VOTable alternative?

Guy Rixon gtr at ast.cam.ac.uk
Tue Jan 27 02:22:34 PST 2004


On Mon, 26 Jan 2004, martin hill wrote:

> So I reiterate that we are not looking for a *replacement* to a VOTable, but a
> better way of describing the specific things we expect to do science with.  The
> result of this kind of 'better way' discussion is that we are looking
> particularly at the things that VOTable do badly.

Sorry, but I think many people in this group _are_ trying to displace VOTable.
The motivation seems to be "let's create something that does better what we
want to do, then we (the creators of software) won't have to support VOTable."
At least, that's the tone of many of the posts.

> Where (perhaps?) we diverge is that I don't think it should be used as the
> normal data exchange mechanism.  Because it doesn't describe the data
> sufficiently well _in a standard way_ that allows us and future astronomers to
> build tools out of 'industry standard' tools.  Other comments below...

Yes.  I think that VOTable _shuld_ be the normal medium of exchange, _for
generic tables_.  I.e., for the most common cases, we exchange generic tables.
Catalogues, typically, which are the main data type for the VO.
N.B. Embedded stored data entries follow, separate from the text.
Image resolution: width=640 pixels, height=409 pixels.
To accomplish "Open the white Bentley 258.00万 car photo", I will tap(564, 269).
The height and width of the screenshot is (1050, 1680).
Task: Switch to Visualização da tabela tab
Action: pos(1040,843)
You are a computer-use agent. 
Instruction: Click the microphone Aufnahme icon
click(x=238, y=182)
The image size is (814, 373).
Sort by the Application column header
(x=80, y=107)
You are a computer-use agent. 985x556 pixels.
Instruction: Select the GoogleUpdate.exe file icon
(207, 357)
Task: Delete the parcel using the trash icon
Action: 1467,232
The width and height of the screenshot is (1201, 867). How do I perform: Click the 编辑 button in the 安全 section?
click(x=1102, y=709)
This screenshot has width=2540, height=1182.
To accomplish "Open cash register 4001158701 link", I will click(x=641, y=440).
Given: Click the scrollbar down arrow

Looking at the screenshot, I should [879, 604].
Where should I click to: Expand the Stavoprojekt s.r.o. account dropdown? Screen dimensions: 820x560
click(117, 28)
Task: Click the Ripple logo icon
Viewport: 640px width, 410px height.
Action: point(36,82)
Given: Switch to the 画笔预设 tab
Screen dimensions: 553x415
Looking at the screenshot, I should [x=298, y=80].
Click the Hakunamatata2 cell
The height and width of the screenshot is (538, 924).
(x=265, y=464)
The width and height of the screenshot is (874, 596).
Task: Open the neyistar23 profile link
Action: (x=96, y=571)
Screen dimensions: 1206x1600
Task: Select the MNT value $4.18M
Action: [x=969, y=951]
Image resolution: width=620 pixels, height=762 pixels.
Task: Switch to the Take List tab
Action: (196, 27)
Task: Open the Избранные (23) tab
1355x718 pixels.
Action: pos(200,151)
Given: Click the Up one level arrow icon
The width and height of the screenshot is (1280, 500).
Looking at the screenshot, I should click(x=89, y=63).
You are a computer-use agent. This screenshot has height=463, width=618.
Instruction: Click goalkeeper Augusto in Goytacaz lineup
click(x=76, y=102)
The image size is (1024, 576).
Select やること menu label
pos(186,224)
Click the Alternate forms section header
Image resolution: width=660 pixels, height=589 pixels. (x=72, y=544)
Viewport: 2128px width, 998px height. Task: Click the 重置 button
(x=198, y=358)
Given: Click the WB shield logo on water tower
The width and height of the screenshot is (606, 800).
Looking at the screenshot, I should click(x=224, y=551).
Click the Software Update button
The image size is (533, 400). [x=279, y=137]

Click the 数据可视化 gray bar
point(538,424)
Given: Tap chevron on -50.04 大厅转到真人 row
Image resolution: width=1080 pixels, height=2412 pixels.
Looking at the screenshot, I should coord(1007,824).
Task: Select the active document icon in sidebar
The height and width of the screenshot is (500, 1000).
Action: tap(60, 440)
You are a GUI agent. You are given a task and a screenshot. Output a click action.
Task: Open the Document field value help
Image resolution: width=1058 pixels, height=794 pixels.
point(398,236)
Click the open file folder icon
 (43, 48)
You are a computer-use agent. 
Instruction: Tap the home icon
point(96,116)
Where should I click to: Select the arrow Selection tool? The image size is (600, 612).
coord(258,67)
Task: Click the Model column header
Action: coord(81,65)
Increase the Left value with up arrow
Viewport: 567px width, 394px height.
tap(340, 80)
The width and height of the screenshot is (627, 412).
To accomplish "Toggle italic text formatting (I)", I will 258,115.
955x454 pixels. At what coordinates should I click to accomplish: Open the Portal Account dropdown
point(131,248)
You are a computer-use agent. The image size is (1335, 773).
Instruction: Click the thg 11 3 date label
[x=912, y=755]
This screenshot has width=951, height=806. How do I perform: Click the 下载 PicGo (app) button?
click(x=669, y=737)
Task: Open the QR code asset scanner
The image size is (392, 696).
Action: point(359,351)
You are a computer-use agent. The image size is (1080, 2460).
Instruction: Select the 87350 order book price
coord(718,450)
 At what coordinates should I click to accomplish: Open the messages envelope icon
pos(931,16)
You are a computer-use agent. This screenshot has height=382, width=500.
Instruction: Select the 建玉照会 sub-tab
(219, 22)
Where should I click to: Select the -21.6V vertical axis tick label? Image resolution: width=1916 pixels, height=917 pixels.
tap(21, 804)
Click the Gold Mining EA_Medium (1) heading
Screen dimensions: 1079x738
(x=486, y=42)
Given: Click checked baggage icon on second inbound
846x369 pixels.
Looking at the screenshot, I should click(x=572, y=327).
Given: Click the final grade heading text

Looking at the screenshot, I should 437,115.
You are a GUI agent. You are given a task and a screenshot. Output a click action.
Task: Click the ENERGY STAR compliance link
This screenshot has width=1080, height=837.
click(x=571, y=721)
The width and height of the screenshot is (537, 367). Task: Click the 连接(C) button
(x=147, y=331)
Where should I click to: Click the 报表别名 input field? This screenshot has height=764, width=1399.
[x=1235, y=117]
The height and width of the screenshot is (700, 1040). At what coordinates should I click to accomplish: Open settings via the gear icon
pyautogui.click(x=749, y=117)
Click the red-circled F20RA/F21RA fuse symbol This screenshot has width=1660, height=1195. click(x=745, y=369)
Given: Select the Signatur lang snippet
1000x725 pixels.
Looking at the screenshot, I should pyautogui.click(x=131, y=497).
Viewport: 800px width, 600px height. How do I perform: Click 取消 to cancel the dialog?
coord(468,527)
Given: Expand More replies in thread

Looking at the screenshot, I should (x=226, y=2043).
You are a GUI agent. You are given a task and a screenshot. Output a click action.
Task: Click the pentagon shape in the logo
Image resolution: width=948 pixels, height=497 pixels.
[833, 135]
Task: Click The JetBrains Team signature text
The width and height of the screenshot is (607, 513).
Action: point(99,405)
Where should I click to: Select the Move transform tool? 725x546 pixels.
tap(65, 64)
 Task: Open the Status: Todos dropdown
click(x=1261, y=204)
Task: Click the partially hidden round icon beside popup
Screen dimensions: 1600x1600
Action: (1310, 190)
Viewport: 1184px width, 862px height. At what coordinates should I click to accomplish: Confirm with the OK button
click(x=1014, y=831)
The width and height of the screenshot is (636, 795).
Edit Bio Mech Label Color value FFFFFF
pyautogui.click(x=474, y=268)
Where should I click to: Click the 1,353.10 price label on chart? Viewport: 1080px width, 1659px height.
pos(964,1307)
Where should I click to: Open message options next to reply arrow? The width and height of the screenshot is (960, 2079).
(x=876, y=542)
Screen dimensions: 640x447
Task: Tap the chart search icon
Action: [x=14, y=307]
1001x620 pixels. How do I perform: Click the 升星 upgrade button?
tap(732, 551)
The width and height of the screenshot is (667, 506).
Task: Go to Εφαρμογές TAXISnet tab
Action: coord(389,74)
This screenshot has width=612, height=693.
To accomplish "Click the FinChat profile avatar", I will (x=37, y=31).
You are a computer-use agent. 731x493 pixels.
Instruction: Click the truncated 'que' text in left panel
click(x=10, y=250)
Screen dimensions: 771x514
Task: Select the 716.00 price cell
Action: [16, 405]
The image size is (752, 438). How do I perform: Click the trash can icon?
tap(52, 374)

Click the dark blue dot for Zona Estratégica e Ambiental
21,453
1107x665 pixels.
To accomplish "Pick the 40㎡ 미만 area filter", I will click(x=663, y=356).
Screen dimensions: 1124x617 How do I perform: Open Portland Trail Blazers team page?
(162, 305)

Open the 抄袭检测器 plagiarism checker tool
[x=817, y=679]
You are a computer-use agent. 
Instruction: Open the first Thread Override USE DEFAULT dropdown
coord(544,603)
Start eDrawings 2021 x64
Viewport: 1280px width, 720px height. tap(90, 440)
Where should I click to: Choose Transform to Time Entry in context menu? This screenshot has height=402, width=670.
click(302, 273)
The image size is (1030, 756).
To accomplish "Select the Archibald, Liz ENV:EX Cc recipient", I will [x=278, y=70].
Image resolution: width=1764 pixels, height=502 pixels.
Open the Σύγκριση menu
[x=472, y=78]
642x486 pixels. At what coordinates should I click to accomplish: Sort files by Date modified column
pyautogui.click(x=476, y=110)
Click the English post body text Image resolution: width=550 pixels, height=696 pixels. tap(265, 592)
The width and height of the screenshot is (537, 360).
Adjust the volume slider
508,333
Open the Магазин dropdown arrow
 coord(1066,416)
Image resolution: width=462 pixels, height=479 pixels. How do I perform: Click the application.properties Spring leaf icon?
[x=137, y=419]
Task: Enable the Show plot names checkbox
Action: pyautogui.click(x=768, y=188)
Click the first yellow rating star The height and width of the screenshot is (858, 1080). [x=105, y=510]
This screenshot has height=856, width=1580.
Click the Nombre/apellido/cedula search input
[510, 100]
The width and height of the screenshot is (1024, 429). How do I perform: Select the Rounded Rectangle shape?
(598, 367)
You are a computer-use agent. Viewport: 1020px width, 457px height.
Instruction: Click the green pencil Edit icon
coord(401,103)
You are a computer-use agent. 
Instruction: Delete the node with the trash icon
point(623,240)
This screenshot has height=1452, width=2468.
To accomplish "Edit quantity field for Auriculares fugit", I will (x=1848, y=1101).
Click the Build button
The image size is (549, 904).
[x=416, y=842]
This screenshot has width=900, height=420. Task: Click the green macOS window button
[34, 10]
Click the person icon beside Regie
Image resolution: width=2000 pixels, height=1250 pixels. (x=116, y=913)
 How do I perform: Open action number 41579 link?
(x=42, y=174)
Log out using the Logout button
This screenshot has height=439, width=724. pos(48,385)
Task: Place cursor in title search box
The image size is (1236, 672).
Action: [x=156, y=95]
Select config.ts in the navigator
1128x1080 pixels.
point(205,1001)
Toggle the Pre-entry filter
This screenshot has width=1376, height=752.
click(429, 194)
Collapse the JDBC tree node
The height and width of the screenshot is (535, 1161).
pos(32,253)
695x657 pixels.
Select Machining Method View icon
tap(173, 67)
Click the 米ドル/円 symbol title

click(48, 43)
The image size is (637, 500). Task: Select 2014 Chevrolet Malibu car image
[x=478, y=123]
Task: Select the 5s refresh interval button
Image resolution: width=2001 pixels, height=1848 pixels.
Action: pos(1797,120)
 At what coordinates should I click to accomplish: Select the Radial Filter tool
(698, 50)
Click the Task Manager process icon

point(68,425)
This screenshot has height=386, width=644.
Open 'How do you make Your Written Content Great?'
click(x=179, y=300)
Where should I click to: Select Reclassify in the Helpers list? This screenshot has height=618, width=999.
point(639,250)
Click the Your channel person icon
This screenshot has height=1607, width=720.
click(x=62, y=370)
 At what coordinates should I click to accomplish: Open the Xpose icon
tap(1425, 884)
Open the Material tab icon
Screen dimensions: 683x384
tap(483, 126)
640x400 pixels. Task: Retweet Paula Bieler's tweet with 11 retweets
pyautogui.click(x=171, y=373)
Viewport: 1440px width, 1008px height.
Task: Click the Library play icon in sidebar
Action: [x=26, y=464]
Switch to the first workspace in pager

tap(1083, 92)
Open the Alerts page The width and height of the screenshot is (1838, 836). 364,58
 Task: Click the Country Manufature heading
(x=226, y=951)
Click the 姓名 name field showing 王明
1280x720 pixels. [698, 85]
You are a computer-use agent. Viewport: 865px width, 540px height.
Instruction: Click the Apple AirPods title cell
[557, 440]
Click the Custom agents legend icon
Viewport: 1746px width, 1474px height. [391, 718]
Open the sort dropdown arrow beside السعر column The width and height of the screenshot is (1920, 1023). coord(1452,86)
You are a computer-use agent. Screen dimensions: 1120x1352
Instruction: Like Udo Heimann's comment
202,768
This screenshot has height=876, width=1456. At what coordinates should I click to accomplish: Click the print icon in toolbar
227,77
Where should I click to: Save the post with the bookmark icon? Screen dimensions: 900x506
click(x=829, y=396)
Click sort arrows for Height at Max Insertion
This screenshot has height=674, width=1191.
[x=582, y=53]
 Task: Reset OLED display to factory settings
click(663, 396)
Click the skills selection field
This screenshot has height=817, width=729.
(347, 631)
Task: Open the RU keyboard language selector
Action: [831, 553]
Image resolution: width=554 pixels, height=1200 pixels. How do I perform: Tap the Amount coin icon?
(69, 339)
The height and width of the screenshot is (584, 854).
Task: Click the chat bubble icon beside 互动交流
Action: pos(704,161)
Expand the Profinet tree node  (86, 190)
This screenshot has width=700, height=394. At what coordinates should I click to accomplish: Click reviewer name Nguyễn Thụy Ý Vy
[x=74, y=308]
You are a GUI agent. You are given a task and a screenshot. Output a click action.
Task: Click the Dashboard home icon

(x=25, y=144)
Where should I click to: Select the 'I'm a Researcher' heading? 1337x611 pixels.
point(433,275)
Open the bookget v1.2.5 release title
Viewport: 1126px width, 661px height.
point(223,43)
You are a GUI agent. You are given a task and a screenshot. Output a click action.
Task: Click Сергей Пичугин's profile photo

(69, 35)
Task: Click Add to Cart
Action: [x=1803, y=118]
Yes, we can use fancy XML structures for special cases that aren't tables.
Yes, we can constrain _some aspects_ of these with schemata (although there
are always cases you can't catch like getting the RA and dec the wrong way
round).  But these are exceptions.

I hold it to be more important to make VOTable a workable standard than to
generate new structures for special cases.  If we gain the special structures
at the expense of being able to handle large, generic tables, then the VO
fails.

> Quoting Guy Rixon <gtr at ast.cam.ac.uk>:
>
> > On Mon, 26 Jan 2004, Martin Hill wrote:
> >
> > > Guy Rixon wrote:
> > > > On Mon, 26 Jan 2004, Martin Hill wrote:
> > > >
> > > >
> > > >>To answer your points directly:
> > > >>
> > > >>1a) We've talked about not being able to use XML tools directly on
> > VOTable.  You
> > > >>are quite right, we can build large/serial XPath queries to extract our
> > > >>information, but this involves 'programming' and makes a simple task
> > more
> > > >>difficult for all the wrong reasons.  The fact that VOTable does not lend
> > itself
> > > >>to doing *any* XML-common task nicely using standard techniques should
> > raise
> > > >>warning bells that something is not right about it, not that we should
> > slavishly
> > > >>adopt each and every XML technology that appears.
> > > >
> > > > Suppose that we have V2 or some similar format which is "richly-described
> > XML"
> > > > using W3C XML schema.  Can you describe any useful operations that can be
> > done
> > > > on this format _just from the schema_ using tools that have no
> > specialization
> > > > to astronomy?
> > >
> > > Validation :-) ie knowing you have the right dataset (spectra vs
> > catalogue).
> >
> > How can a schema ever tell me that my catalogue is valid or not?  It can
> > tell
> > me that my catalogue is not a spectrum...but I already know that.  If we
> > to distinguish between general uses of a syntax (generic catalogues) and
> > specific uses (e.g. spectrum) then we could put in a field stating the
> > higher-level standard to which a data set conforms.  We could add this to
> > VOTable.  Or better: the higher-level standard, e.g. spectrum-in-VOTable,
> > could require that a PARAM element with a certain value unique to the format
> > be present.
>
> We can in fact say a lot of things about whether a catalogue is valid or not.
> We can ensure that positions are within sensible ranges, that shapes are
> associated with galaxies, etc.

So every time I write a structure about a galaxy I have to put in morphology
information?  No, I know that's not what you meant...but it could be what the
schemata end up saying.  Option (a) all valid Galaxy elements include a
Morphology element, so catalogues without morphology data are filled with
spurious elements; (b) Morphology is optional, so a schema parser can't check
that Morphology is present when it's needed.  So...step 2: separate schemata
for each representaion of a Galaxay; Galaxy-with-morphology,
Galaxy-with-photometry, Galaxy-with-morphology-only-IR-photometry-
couple-of-spectra-on-the-side-no-fries-please.  There are just too many things
to say about a galaxy to support this; we'd need thousands of schemata.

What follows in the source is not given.